According to Dr. Tammy Lai-Ming Ho,

Hong Kong literature has for too long been relegated to a secondary position, or even worse—it is as though the city is incapable of producing significant literary works and writers of note. Hong Kong poetry is to many perhaps an even more abstract and chimerical concept. Xi Xi’s poetry, at times whimsical and at times serious, speaks to the character of the city and its people. Her poems also demonstrate how stories of a city can be told through narratives that are at first glance insignificant, allegories and fairy tales instead of grand statements. Feminine, tender, witty, observant, and capable of tugging at the heartstrings, Xi Xi’s poetry reminds us Hong Kong poetry should not be ignored in any discussion.

Previous winners of the Newman Prize have included mainland Chinese novelists Mo Yan 莫言, Han Shaogong 韩少功, and Wang Anyi 王安忆, who won the 2009, 2011, and 2017 Newman Prizes, respectively. Mo Yan went on to win the Nobel Prize in Literature in 2012. Taiwanese poets Yang Mu 楊牧 and novelist and screenwriter Chu Tien-wen 朱天文 won the Newman Prize for Chinese Literature in 2013 and 2015.

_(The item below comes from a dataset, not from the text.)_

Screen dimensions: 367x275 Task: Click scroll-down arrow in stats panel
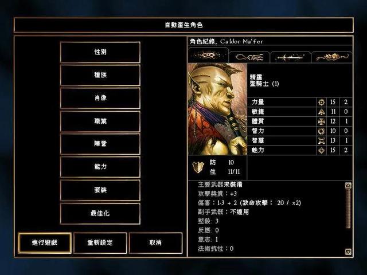point(348,252)
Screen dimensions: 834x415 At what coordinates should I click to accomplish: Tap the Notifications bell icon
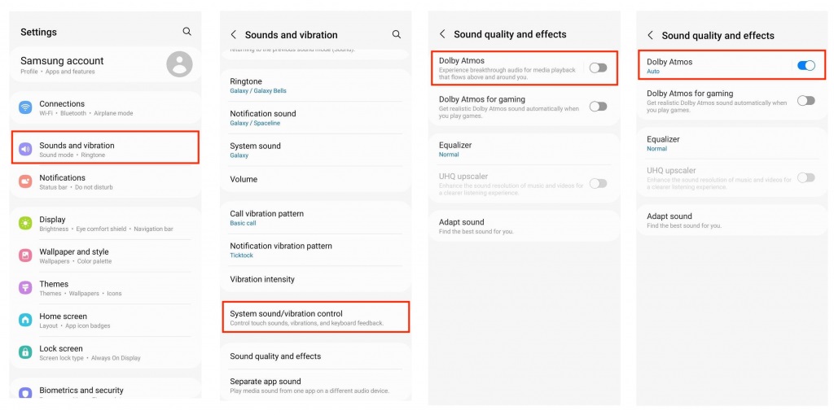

The Newman Prize honors Harold J. and Ruth Newman, whose generous endowment of a chair at the University of Oklahoma enabled the creation of the OU Institute for US-China Issues over a decade ago, in 2006. The University of Oklahoma is also home to the Chinese Literature Translation Archive, Chinese Literature Today, World Literature Today, and the Neustadt International Prize for Literature.

 

美國中部時間2018年10月8日,中國香港作家和詩人西西獲得第六屆紐曼華語文學獎(詩歌獎)。她是紐曼華語文學獎的第三位女性獲獎者,也是第一位來自香港的獲獎者。

紐曼華語文學獎是由美國俄克拉荷馬大學美中關係研究院於2008年設立的獎項,是美國第一個為華語文學或詩歌設立的獎項,每兩年頒獎一次。評委們完全基於文學價值選出為最能表現人類生存狀況作品。所有在世的用中文寫作的作家都有機會入選。諾貝爾文學獎得主莫言是2009年年首位紐曼文學獎得獎者,中國大陸作家韓少功和王安憶分別於2011年和2017年折桂,台灣詩人楊牧和台灣作家朱天文分別在2013和2015年領此殊榮榮。

紐曼華語文學獎的七位專家評審早在今年年初提名了七位詩人。今天,他們經過六輪投票,決定出最終得獎者。獲獎者西西(原名張彥)可獲得一萬美元的獎金,紀念獎牌一塊,銅質獎章一枚,並將受邀於2019年三月7日至8日參加在俄克拉荷馬大學舉辦的紐曼學術研討會和晚宴。西西的提名者是香港浸會大學的何麗明教授(Tammy Lai-Ming Ho)。另外六位評委和被提名的詩人信息如下:康奈爾大學的安敏軒(Nick Admussen)提名了詩人於秀華,哈佛大學費正清中心的學者顧愛玲(Eleanor Goodman)提名了詩人王小妮,香港大學的柯夏智(Lucas Klein)教授提名了詩人西川,阿爾伯塔大學的陸敬思(Christopher Lupke)教授提名了詩人蕭開愚,萊頓大學的柯雷(Maghiel van Crevel)教授提名了詩人鄭小瓊,以及北京首都大學的王光明教授提名了詩人北島。

今年紐曼華語詩歌獎評委團的組織者石江山(Jonathan Stalling)說,“本次被提名的詩人們代表了華語詩歌極度豐富的多樣性。”“評委們經過一個多小時的熱烈的評議和投票才選出了最後的勝者。西西的詩歌和她畢生對文學的貢獻在今年的紐曼文學獎上得到了肯定,這是一件真正激動人心的事“。

何麗明博士在提名詞中寫道:“很長一段時間以來香港文學都被視為是次要的,甚至有人認為這個城市不能出產重要的文學作品或著名的作家。香港詩歌或許在很多人眼中是個更抽象和虛妄的概念。西西或諧或莊的詩歌道出了這個城市及其居民的品格。她的詩歌也證明了一個城市的故事不必是宏大的敘述,而可以是表面瑣碎的絮語,寓言或者童話。西西的詩歌陰柔,纖細,機智,敏銳,動人心弦,無可辯駁地宣示著香港詩歌的存在感“。

紐曼華語文學獎的主辦方美國俄克拉荷馬大學美中關係研究院於2006年成立。該學院的成立與Harold J. Newman和Ruth Newman夫婦的慷慨捐贈密不可分。俄克拉荷馬大學還設有中國文學翻譯檔案館,“今日中國文學”雜誌,“今日世界文學”雜誌,並定期主辦紐斯塔特(Neustadt)國際文學獎。